Essentially we splice fiber optic cable together. (Google it. It is cool) Pretty simple right?
Well I won’t go into all the technical terms and lengthy explanations of the mechanisms behind fiber optics. Fiber Optic Cable is the backbone of our modern world. It connects businesses, homes, cell towers, and everything in between. A fiber splicer makes all the connections so the equipment can communicate with little pulses of light. They work all day and then work all night. They take a nap and work all day to work the next night again. Then they get called out on a damage because someone hit a pole, and now a cell tower does not work. Fiber splicers do so much more than just melt 2 pieces of glass together.

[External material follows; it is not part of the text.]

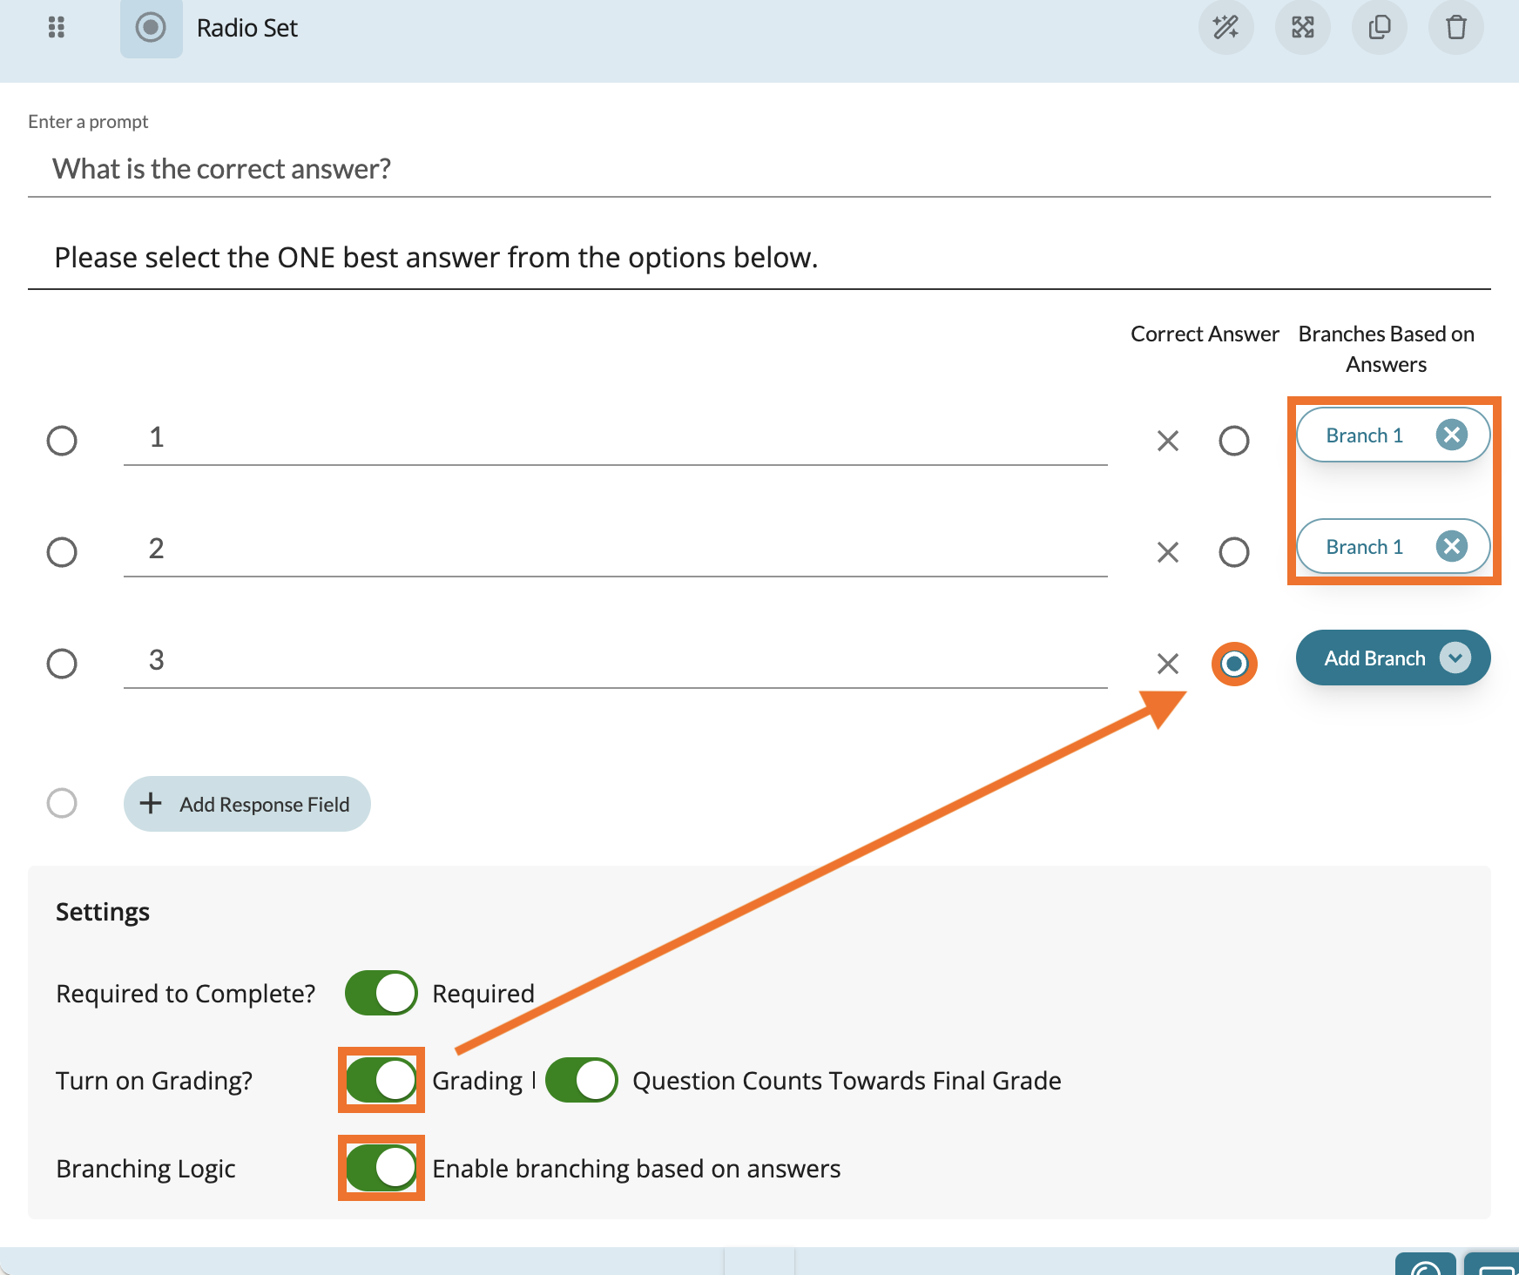1519x1275 pixels.
Task: Delete answer option 3 with X
Action: 1168,664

I will be happy to explain it in greater length if any one is interested. When you browse the internet or make a phone call, think of the fiber splicer who was one of the many people who work to make that happen.
When I was young and at VMI, I would hear these stories about how guys at OCS would have to stay up for a day or two. I thought I could never do that. Well was I wrong.
Lesson #1: You can push yourself harder and further than you think.
My first day with Lumos Networks, December 2016, I was all excited and nervous. I remembered in the interview that the HR rep had mentioned that I could possibly work one or two nights a week. I had not paid much attention at the time. But now it was my first day on the job. I was informed that we had a night maintenance to do in Lynchburg. After working an 8 hour day, I started work by leaving the house at 10pm that night and not getting back until 5:30am the next morning. I still remember how hard it was to stay awake that first night. That first night of many, many long nights. Multiple times through my almost 6 years with Lumos Networks (became Segra in 2018), I was up for 36-42 hours. Now, I know that others have war stories that are worse and for a longer time, but this is my experience and my blog, so I can only share what I experienced. While pulling those long shifts, repairing damages, I realized that wow, I could stay up for days and function above and beyond what I had thought. I was not at full compacity by any means. I learned that I could push myself further than I had imagined. A few times, I have thought about those days at VMI and being concerned about staying up for days. I now know that I can push myself in hard times because I have went through hard times.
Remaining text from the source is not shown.